Negra
por fuera, blanca por dentro. Frío su rostro, tibia su esencia. Enferma por su
dura existencia, sana por su limpia consciencia. Por su amor, doctora de la
vida, fue su savia la medicina.
Doña
Yanacona, la nodriza no colonizadora, originaria de las tierras conquistadas,
fue quien alimentó a los retoños que por su indefensa sangre quedaron al asecho
de las ajenas enfermedades terrenales. Ella, brindó su pecho a la vida por la misma
vida, tal vez juzgada por sus hermanos, clasificada por su sangre como traidora.

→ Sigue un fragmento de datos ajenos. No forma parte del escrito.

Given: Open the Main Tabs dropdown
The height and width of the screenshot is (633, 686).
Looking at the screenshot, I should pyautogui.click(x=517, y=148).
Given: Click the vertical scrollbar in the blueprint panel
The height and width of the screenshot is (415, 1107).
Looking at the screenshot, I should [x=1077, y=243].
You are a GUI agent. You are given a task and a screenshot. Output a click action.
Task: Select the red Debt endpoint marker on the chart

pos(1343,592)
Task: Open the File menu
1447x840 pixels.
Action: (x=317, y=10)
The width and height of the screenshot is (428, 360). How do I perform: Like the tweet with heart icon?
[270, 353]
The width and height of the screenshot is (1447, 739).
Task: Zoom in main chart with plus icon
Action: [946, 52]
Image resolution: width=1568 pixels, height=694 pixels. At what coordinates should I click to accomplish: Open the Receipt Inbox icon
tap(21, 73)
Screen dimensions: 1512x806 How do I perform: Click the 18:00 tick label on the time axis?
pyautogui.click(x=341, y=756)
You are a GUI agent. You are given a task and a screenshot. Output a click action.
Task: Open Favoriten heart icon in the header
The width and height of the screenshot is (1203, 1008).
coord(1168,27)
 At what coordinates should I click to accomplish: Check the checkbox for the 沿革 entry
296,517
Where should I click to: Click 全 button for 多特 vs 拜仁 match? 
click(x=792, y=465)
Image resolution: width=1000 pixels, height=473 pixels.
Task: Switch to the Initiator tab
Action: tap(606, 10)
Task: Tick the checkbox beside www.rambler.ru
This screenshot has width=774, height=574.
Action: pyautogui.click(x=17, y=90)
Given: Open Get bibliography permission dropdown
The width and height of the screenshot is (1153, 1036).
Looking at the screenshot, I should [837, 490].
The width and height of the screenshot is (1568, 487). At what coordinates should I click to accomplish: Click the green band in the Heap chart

Ella no dio la espalda por justos prejuicios heredados, no vio como
monstruos a las criaturas que estuvieron unidas al cordón umbilical de asesinos
genocidas, no dio asfixie a quienes inocentemente nacieron en juicio de lesa
humanidad.
Sin
ella, tal vez los recién llegados no habrían trascendido a las enfermedades
propias de estas tierras, con las que la sangre originaria había forjado sus
defensas. La leche materna, transmisora de plaquetas, de escudos biológicos, de
herencia; a otra forma de hermandad biocultural hace referencia, que tal vez a
algunos les molesta, pero no por ir en contra de su identidad, sino por mero
estigma social.
Doña
Yanacona, madre de todo quien habita estas tierras, o mejor dicho estas tierras habitando
en la misma vida.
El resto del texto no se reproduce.